The individual archivist, and ghosts of Gophers past

The individual archivist, and ghosts of Gophers past
----------------------------------------------------

Foreword: This post has been a *long* time coming. The ball was set
rolling by kvothe's departure from the phlogosphere in late July. New
ideas on the matter popped into my head more recently, prompting me to
finish it at last. So, it's not exactly fresh with regard to its
specific motivating example, but the issues are no less relevant. My
standard hyper-verbosity disclaimer applies!

The Zaibatsu has had, from very early days, a policy which allows
sundogs to request that their account be removed and all their content
immediately and permanently deleted. This is called "claiming your
civil right", which is part of the Schismatrix theme. The Orientation
Guide explains:

> This promise is not a gimmick to tie into the Schismatrix theme. It
> is a recognition that the ability to delete your accounts from
> online services is an important part of self-ownership of your
> digital identity. This is genuinely an important freedom and one
> which many modern online services do not offer, or deliberately make
> very difficult to access.

I have always been, and still am, proud that the Zaibatsu offers this
right so explicitly and unconditionally, and I have no plans to change
it.

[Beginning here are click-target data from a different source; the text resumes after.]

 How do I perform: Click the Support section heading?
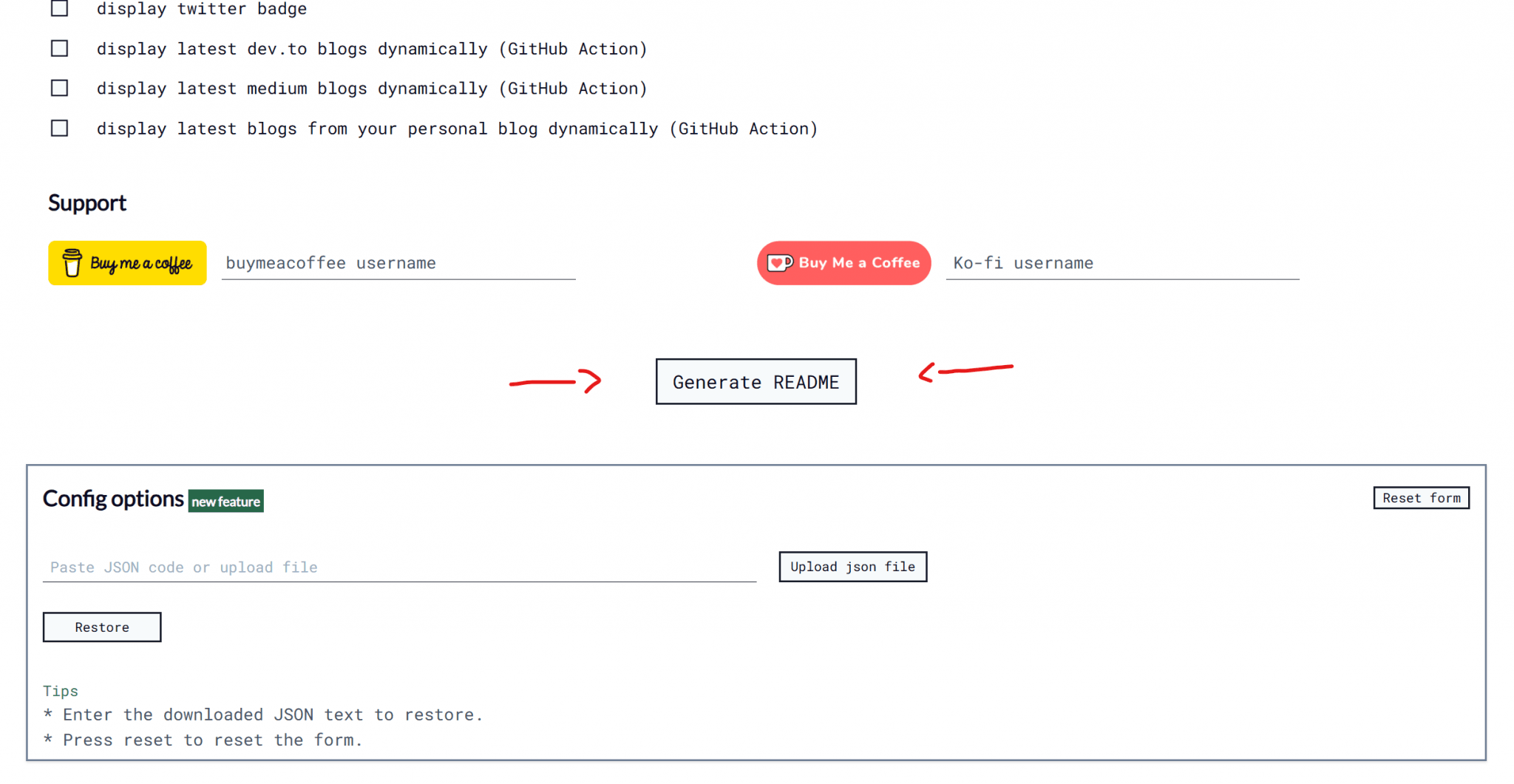point(87,203)
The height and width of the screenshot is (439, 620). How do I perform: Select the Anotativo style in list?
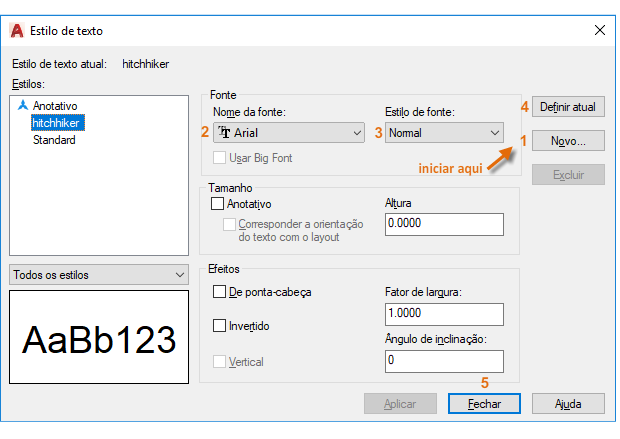(55, 106)
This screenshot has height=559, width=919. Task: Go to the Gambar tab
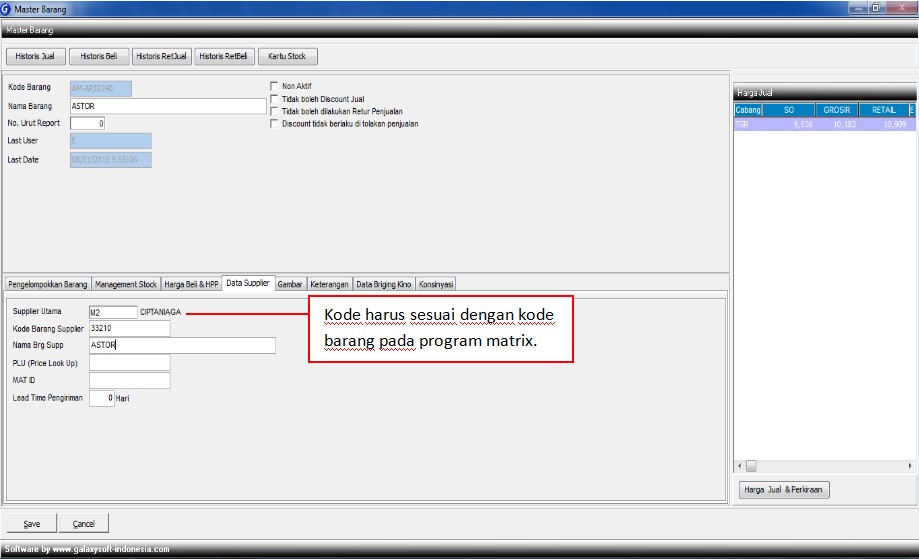pos(290,284)
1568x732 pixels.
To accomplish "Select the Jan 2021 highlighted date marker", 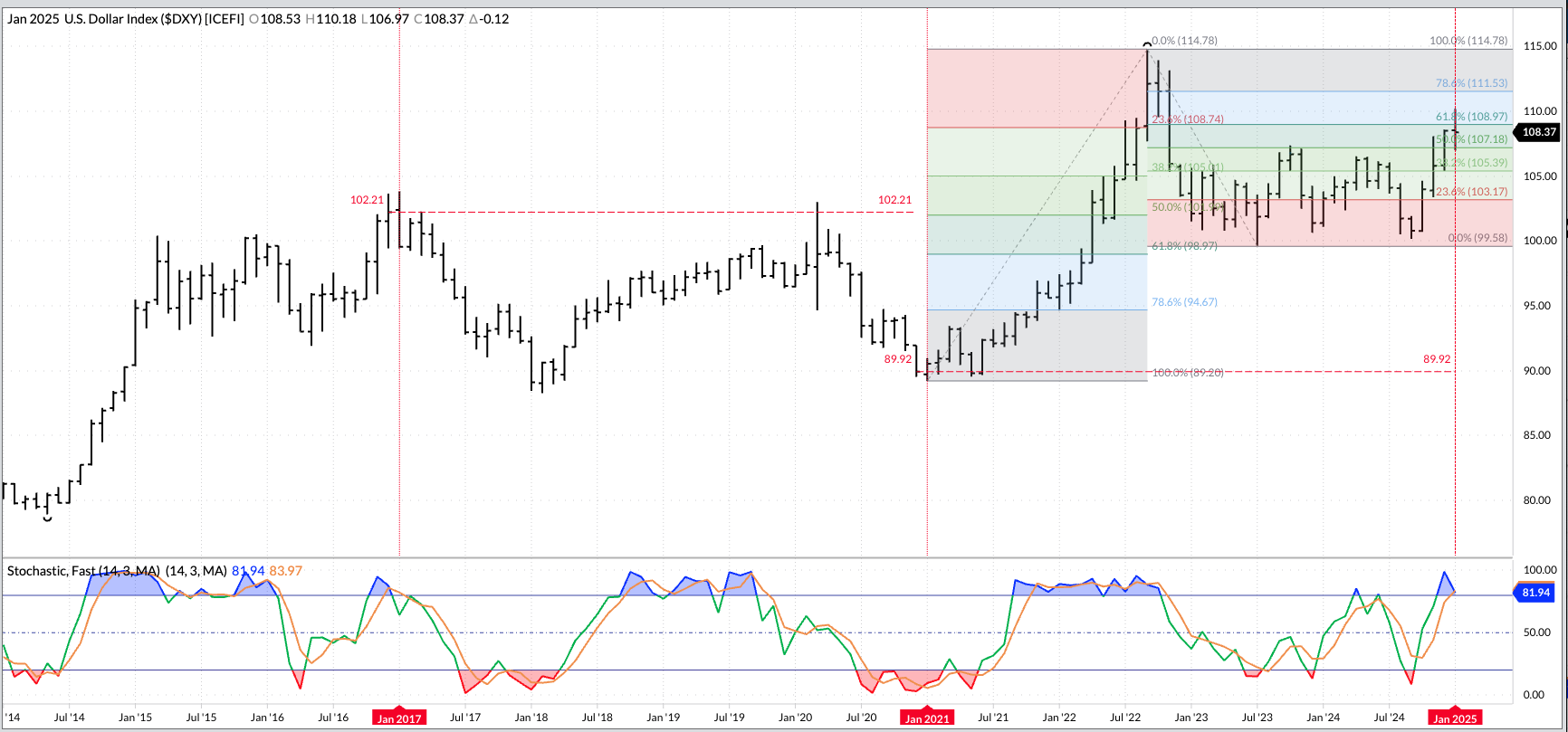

I really think this an important thing.

And yet, it always breaks my heart a little when somebody actually
claims their right, and it's especially tough when a large amount of
high-quality gopherspace content disappears with them. As several
people phlogged about noticing, kvothe recently chose to leave
gopherspace, taking with him his wonderful, long-running and
Bongusta-aggregated phlog "The Dialtone", which he had migrated from
SDF to the Zaibatsu. I loved having kvothe as part of our community,
but of course fully respect his right to move on.

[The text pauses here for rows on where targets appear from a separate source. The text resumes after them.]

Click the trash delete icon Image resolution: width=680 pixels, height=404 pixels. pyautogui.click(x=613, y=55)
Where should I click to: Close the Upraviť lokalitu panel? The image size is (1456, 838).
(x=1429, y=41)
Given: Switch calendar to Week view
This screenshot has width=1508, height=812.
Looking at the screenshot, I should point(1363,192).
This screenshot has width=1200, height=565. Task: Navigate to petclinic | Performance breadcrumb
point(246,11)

As I deleted his home directory, I thought to myself "Man, I wish
there was an archive.org equivalent for Gopherspace, so that this
great phlog wasn't lost forever". A minute later I thought "Wait...
that is *totally* inconsistent with the entire civil right
philosophy!". Ever since, I've been trying to reconcile these
conflicting feelings and figure out what I *actually* believe.

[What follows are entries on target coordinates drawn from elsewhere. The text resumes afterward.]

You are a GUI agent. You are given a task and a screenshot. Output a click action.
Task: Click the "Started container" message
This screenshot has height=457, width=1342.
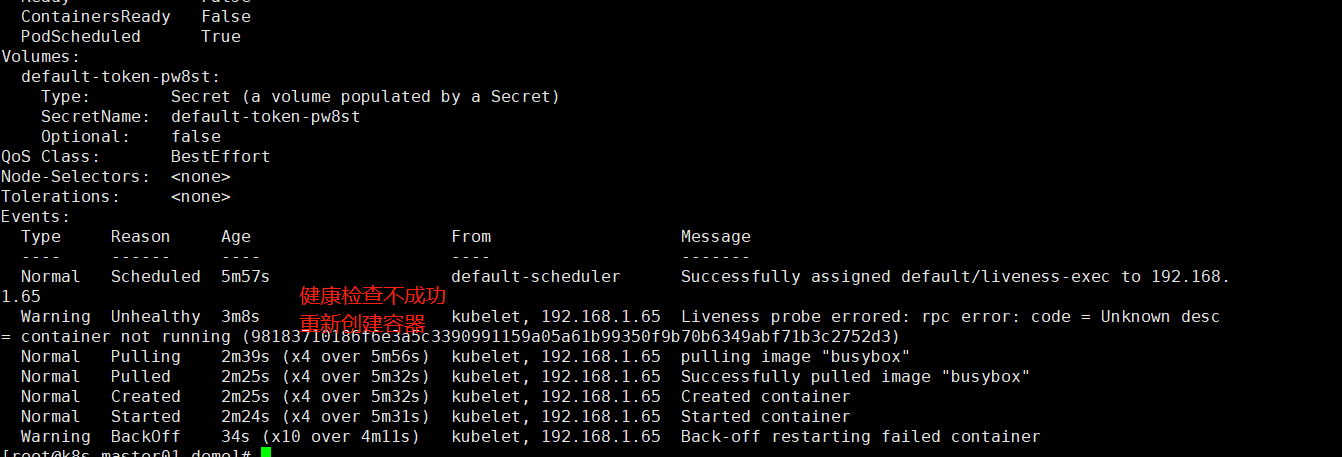766,416
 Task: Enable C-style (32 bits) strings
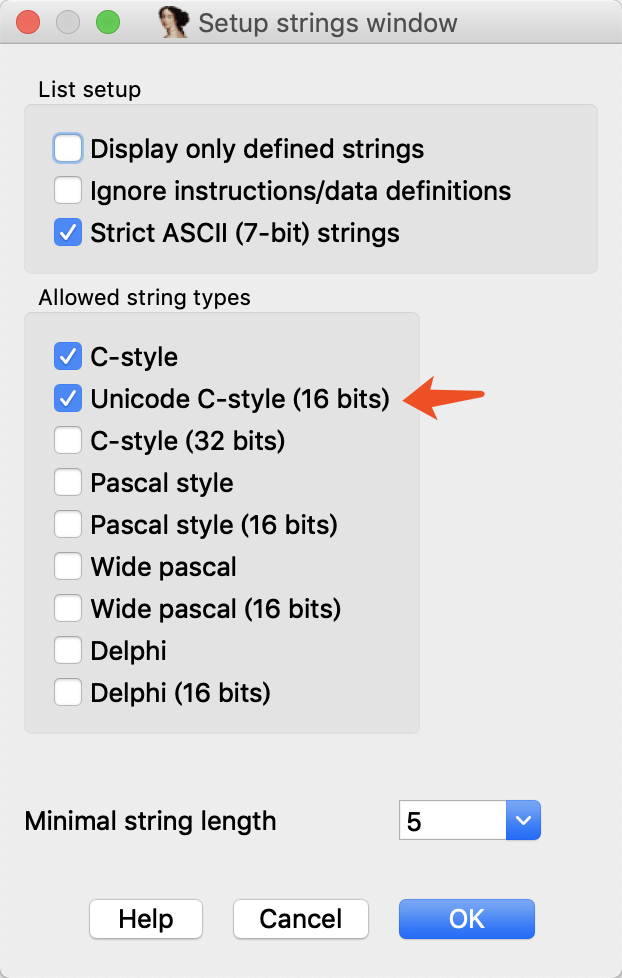(68, 440)
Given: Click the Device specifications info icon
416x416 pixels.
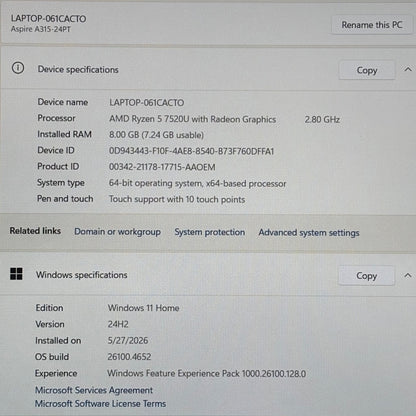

Far from objecting to archive.org's activities on the web, I've come
to think of it as a valuable public service. I suppose I tend to
assume - and I have no data on how warranted this assumption is - that
most of the webpages that I am grateful to find have been preserved by
archive.org have disappeared from their original homes on the internet
not through the deliberate will of the authors, but due to various
unintentional processes of digital decay: commercial web hosts go out
of business, people lose their access to webspace provided by an ISP
or university, people lose interest in a website and stop paying to
have it hosted without necessarily actively wanting it gone, or people
die and nobody they leave behind hows how to keep the site alive, or
perhaps even knows that the site exists! It seems clear to me that
there is no harm in publicly archiving pages which disappear in this
manner. Often the information preserved by doing so is of great
practical value, or historical interest, or both.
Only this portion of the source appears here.